Its old town does not need to insist too loudly. It suggests. Narrow streets open toward glimpses of blue water. Stone houses hold the silence of long histories. The island’s seafaring identity makes the Marco Polo tradition feel emotionally convincing, even where historical certainty remains elusive.
This is where the story gains its Croatian depth. The Adriatic was never a closed sea. It was a route of exchange, ambition, risk, and return. Goods moved across it. Families built fortunes through it. Ideas travelled with sailors, merchants, diplomats, and adventurers. In that world, identity was rarely simple. It belonged to ports, republics, islands, languages, and empires all at once.
That is why the Korčula connection matters, even when handled carefully. It gives Marco Polo’s story a sense of atmosphere before it becomes legend. Before the great journey to Asia, before the descriptions of imperial cities and distant courts, there is the possibility of an Adriatic beginning: salt, stone, ships, and the restlessness of the sea.
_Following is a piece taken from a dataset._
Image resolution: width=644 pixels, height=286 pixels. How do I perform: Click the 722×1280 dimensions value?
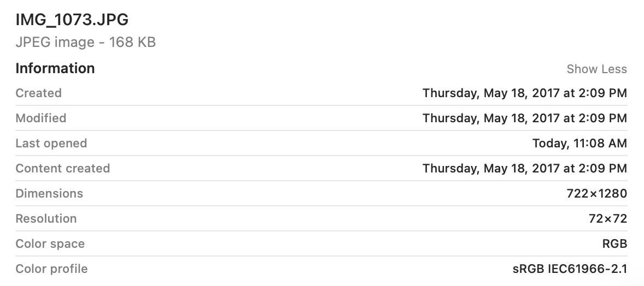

A Castle Exhibition Where Croatia, China, and the Silk Road Meet
At Trakošćan Castle, the story widens beautifully.
The exhibition does not present Marco Polo merely as a traveller moving from one place to another. It presents him as a symbol of connection between worlds. His legacy becomes a lens through which visitors can explore the Silk Road, not simply as a trade route, but as one of history’s great cultural conversations.

For centuries, the Silk Road carried far more than silk. It carried objects, beliefs, techniques, inventions, artistic forms, and ways of seeing the world. It connected imperial courts with merchant cities, deserts with ports, East with West. Through Marco Polo’s accounts, European readers encountered places that seemed astonishingly sophisticated: cities of scale and wealth, systems of administration, commercial networks, refined craftsmanship, and cultures far beyond the limits of their own experience.
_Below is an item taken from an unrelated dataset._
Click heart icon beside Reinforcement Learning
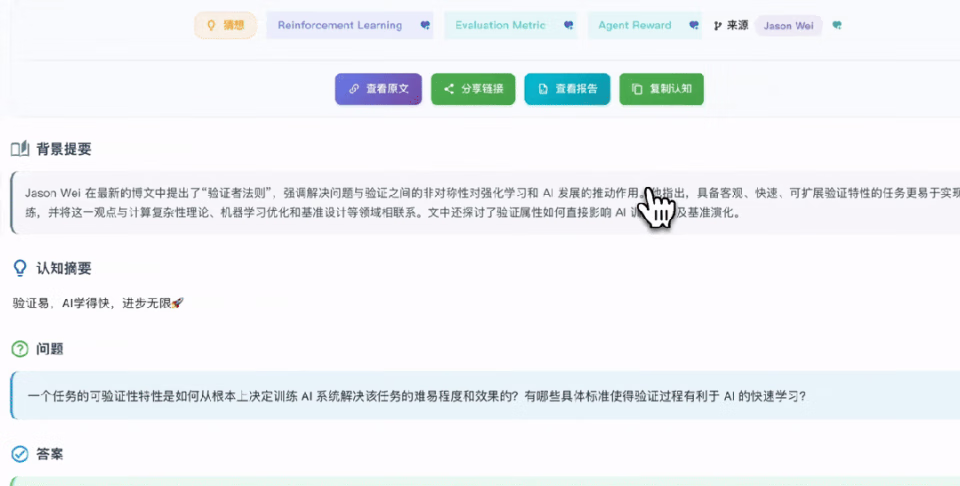Viewport: 960px width, 486px height. [425, 26]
The exhibition unfolds through three carefully shaped chapters. The first introduces Marco Polo’s legacy as it is preserved today, including the connection with Yangzhou and the Marco Polo Memorial Hall. This gives the story a contemporary dimension, showing how one medieval traveller continues to inspire cultural dialogue between China and Europe.
The second chapter returns to the 13th century, following the world of Marco Polo’s travels eastward. It evokes the grandeur of cities such as Hangzhou, the complexity of the Mongol Empire, and the sense of astonishment that shaped European perceptions of Asia. Here, exploration becomes more than movement. It becomes attention: the act of observing another civilization closely enough to be changed by it.
The third chapter turns to silk, one of the most powerful and beautiful symbols of exchange along the Silk Road. Through textiles, patterns, techniques, and decorative motifs, visitors encounter craftsmanship as a form of cultural memory. Brocade, damask, and refined silk traditions reveal how beauty itself can travel across continents, adapting as it moves from one world to another.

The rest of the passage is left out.